:: Testo estratto

Il difensore Colombiano

Colonna della nazionale. 

La sua carriera inizia a nel 1986, a 19 anni, nella squadra della sua città: l’Atletico Nacional di Medellin. Fin da subito si fa notare come uno dei migliori difensori colombiani in circolazione tanto da conquistare la nazionale 2 anni dopo, nel 1988. Si trasferisce in Europa nel 1989, agli svizzeri degli Young Boys. In Svizzera ci resta solo un anno, la nostalgia della sua amata Medellin è troppo grande e fa ritorno, nel 1990, all’Atletico Nacional. In Colombia diventa un idolo dei tifosi, per forza e attaccamento alla maglia. 4 anni dopo il suo ritorno la Colombia si qualifica per Usa ’94, Andres è chiamato ad essere la colonna difensiva di una nazionale zoppicante.

I cartelli della droga

Scommesse, pistole e rivalità. 

In quegli anni a dominare il sudamerica è la droga, con bande rivali in continua lotta tra loro per accaparrarsi il predominio dello smercio. Gli anni ’90 vedono il declino del principale cartello colombiano, il cartello di Medellin, al suo posto si sta affermando il cartello di Cali che però ha bisogno di soldi per prendere completamente il potere. Essendo il calcio lo sport nazionale i vari cartelli decidono di “investire” su di esso, con risultati agghiaccianti: minacce, rapimenti e incendi alle case di c.t., giocatori e arbitri sono quasi all’ordine del giorno. 

Il tragico autogol di Usa 94’

Al Mondiale che vede il Brasile uscirne vincitore dopo la lotteria dei rigori contro l’Italia in cui è fatale l’errore di Baggio, all’inizio della competizione ci si gioca qualcosa di ben più grande della Coppa del Mondo: la vita. Già perché quando di mezzo ci sono i propri affari, i vari cartelli della droga non badano ad usare le maniere delicate, e in quel momento il Mondiale fa’ da giudice per il predominio sui traffici di droga tra il cartello di Medellin e di Cali. La Colombia è una squadra con poco talento, gli unici a salvarsi sono Escobar e pochi altri. I Cafeteros si ritrovano nel girone con la Romania, gli Stati Uniti e la Svizzera. Alla prima partita, contro i rumeni, una doppietta di Raducioiu, a cui si aggiunge il gol del leggendario Hagi, stende la Colombia. Inutile il gol di Valencia, 2-1 il risultato alla fine dei 90 minuti. Alla seconda partita, contro gli Stati Uniti, avviene il fatto decisivo: al 35° minuto Andres Escobar devia un cross nella propria porta, autogol. La partita vede poi un gol a testa per entrambe le formazioni: Stewart per la nazionale a stelle e strisce e Valencia per i sudamericani, che valgono la vittoria finale degli americani per 2-1. La Colombia è condannata, inutile la vittoria per 2-0 contro la Svizzera, chiude all’ultimo posto il proprio girone e torna a casa.

::::

• [Obiettivi]:
(1) Rispondi a queste domande sul testo dedicato ad Andres Escobar:
(a) In che anno si trasferisce in Europa e in quale squadra?
(b) Quale cartello si sta affermando negli anni '90 al posto di quello di Medellin?
(c) A quale minuto della partita contro gli Stati Uniti avviene l'autogol?
(2) Scrivi il seguito del testo su Andres Escobar, a partire dall'ultima frase.

:: Materiale mostrato

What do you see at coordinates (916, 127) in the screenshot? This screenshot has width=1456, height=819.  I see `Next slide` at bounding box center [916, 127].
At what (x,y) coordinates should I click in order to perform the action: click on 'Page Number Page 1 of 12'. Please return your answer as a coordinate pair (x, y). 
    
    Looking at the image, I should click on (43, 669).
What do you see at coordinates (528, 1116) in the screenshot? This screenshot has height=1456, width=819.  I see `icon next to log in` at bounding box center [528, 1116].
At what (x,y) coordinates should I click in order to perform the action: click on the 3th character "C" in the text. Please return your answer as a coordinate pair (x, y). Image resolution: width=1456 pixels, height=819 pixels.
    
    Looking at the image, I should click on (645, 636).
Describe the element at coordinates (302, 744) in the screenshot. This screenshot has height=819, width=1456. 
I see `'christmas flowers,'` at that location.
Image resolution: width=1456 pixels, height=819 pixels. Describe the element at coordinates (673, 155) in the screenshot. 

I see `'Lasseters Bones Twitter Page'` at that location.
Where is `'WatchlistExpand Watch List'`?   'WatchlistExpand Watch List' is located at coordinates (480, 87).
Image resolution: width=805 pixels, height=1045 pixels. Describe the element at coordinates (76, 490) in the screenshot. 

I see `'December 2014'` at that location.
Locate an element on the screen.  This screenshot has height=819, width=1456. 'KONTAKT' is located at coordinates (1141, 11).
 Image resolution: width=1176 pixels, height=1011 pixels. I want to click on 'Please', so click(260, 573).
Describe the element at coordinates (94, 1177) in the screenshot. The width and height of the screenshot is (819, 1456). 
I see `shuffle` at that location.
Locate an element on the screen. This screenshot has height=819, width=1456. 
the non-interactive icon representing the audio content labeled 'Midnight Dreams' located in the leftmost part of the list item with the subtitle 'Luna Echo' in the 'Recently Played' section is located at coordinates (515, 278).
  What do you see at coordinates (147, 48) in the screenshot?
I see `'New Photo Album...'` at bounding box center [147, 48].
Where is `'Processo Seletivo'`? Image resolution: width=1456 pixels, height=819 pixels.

::::

• [Risposte per compito]:
(1)
(a) Nel 1989, agli svizzeri degli Young Boys.
(b) Il cartello di Cali.
(c) Al 35° minuto.

(2)
Le conseguenze

Escobar capro espiatorio 

Il cartello di Medellin, che aveva scommesso il passaggio agli ottavi della Colombia, è costretto a pagare ingenti cifre al cartello di Cali, che aveva fatto da allibratore clandestino. Questo significa la fine del predominio sul traffico di droga di Medellin, che sfiora il disastro economico ed è costretto a cedere il posto ai rivali. Ma i trafficanti della città di Medellin non ci stanno e di fronte ad una scommessa folle, piazzata su una Colombia non all’altezza delle rivali del proprio girone, trovano un capro espiatorio: Andres Escobar, il difensore che con il suo autogol avrebbe inciso, secondo i narcotrafficanti, sulla già certa eliminazione dei Los Cafeteros.

La morte

Il colpevole senza peccato. 

Tornato nella sua città natale il 2 luglio del 1994 Escobar decide di andare ad un ristorante con moglie e due amiche. Appena uscito dal locale, però, in pochi, ma determinanti, secondi avviene il disastro: viene avvicinato da un gruppo di uomini, molto probabilmente collegati al carrello di Medellin, che iniziano ad insultarlo per l’autogol al mondiale americano. La discussione dura poco, e si passa subito ai fatti. “Grazie per l’autogol”, dicono, e poi dodici colpi a crivellare il corpo della colonna della nazionale colombiana. Si spegne così brutalmente la vita di Andres Escobar ad appena 27 anni. 

Morire di autogol, morire perché dietro alle tue partite ci stanno gli interessi dei cartelli della droga, morire senza nessuna colpa, morire perché ingiustamente si è usati come capro espiatorio, morire “ringraziato” con 12 proiettili, morire da fenomeno della nazionale colombiana, morire a 27 anni, morire per mano della gente della tua città che fino a pochi mesi prima ti osannava, morire e dire addio alla vita. Morire perché, purtroppo, si è Andres Escobar, il giocare tradito da un (auto)gol.